J’ai donné deux Euros au type avec le chien près de la caisse automatique du parking souterrain. J’ai lancé la pièce assez rapidement en visant juste dans son béret retourné. Le béret retourné m’a fait penser, je ne sais pourquoi, au bouquin que je lis sur Lucien Rebatet, et en pensant à Rebatet, j’ai pensé à Louis Malle et à Lacombe Lucien, puis au Ku-Klux-Klan, dont il a fait un film que je n’ai jamais vu, dans sa période américaine.

Puis je suis monté dans la petite voiture de prêt vu que la grosse est en panne et qu’elle ne me sert plus à rien, et que, même oui : j’ai envie de la revendre. J’ai même envie de tout revendre.

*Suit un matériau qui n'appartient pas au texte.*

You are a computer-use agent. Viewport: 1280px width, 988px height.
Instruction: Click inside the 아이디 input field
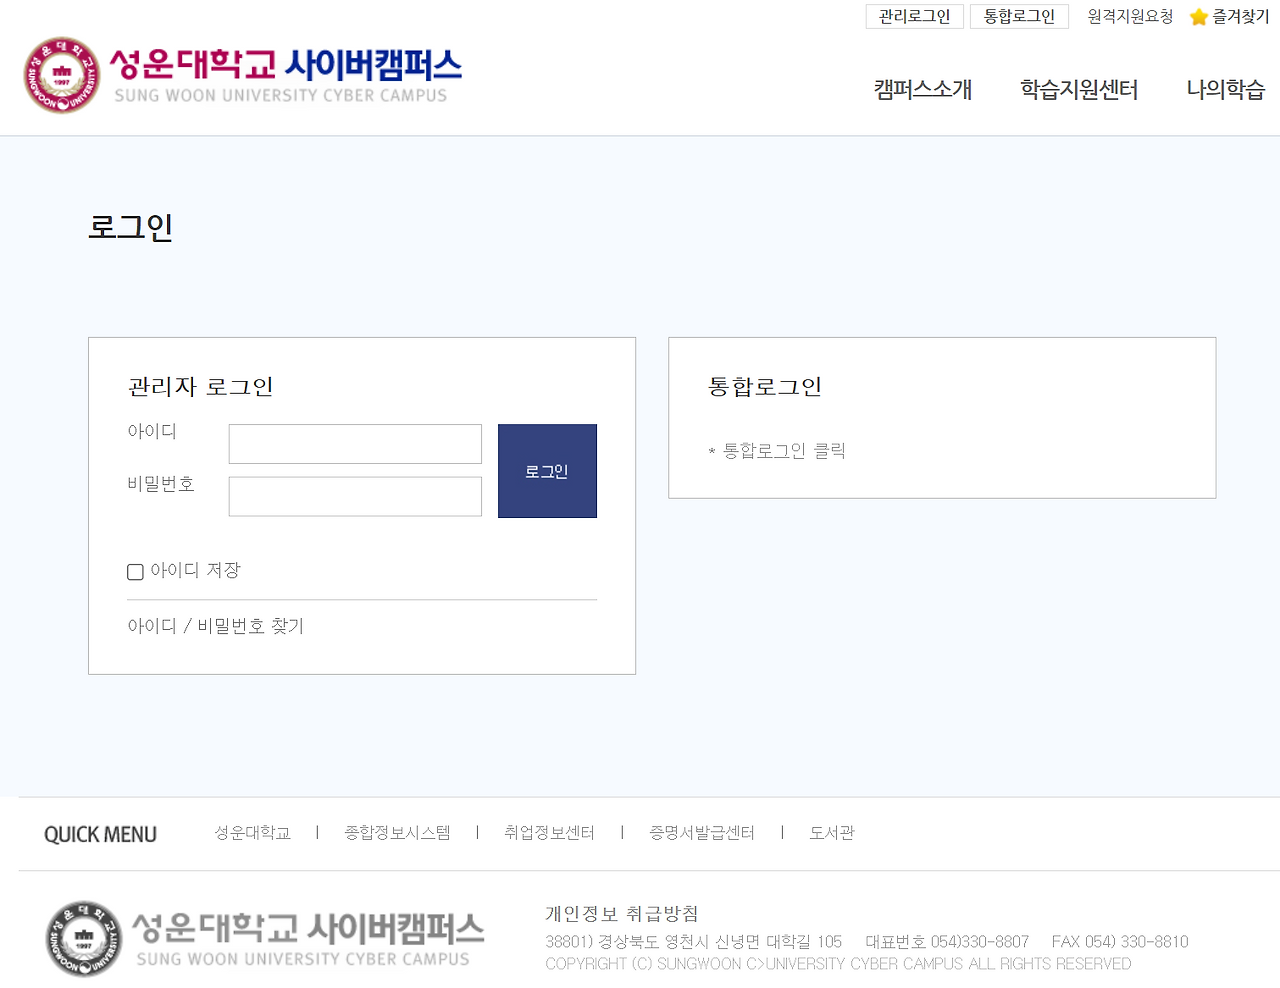tap(354, 443)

En roulant, j’ai repensé au clodo et à son chien, et aux réflexions d’Ernst Jünger sur la technique - il voulait dire "la technologie" - ou, plus simplement, "Les machines", et de là, j’ai pensé à Grosz et au poster de l’un de ses tableaux que j’ai ramené du musée Thyssen de Madrid où je l’ai vu en vrai. J’ai regardé la jauge à essence et comptabilisé mon bilan carbone, vol aller/retour pour l’Espagne, train et autobus. Le clodo ne quittait pas mon esprit. Je me voyais face à lui, dans les quinze derniers jours de ma vie, à me dire que je lui avais donné deux Euros pour qu’il puisse survivre immobile, alors que j’avais la chance d’avoir encore une maison immense - pour l’instant - un boulot au chaud, et la capacité à voyager et à aimer les Expressionnistes allemands. J’ai aussi vu Guernica, et j’ai raconté à la femme qui m’accompagnait la fameuse anecdote de l’officier allemand reçu par Picasso à Paris dans son atelier. L’officier, à propos de Guernica, lui aurait demandé : "C’est vous qui avez fait cela ? " Et Picasso de répondre : "Non, c’est vous". J’ai repensé à tout cela en passant à la boulangerie. Il n’y avait pas de mendiant devant. Mais je me suis dit que quelqu’un pourrait me poser la question sur les punks à chiens et les vagabonds. C’est vous qui avez fait cela ? Et je n’aurais sans doute aucun mal à dire que je n’y suis pour rien, et que ça n’est la faute à personne.

J’ai l’impression que le monde glisse sur l’absence de responsables. Personne n’y est pour rien et l’on se renvoie la balle. Et pourtant, quelque part, quelqu’un a pris une décision qui en a entraîné une autre et laissé ce type à la rue avec son chien.

La boulangère n’était pas aimable mais le pain était bon. Les propriétaires du bar m’avaient gardé du marc de café pour le compost. La chatte était heureuse de me revoir et l’un des cochons d’Inde est mort d’une tumeur du groin, tumeur que je souhaitais tant à plein d’autres, soi-disant plus humains. Mais le temps viendra. Alors, peut-être, un clodo dans la dèche se mettra à peindre comme les expressionnistes allemands, notre après-guerre à nous, en espérant n’avoir nul besoin du préambule guerrier pour voir jaillir quelques couleurs.

Mais je divague.

Et la vague, je l’attends aussi, hélas.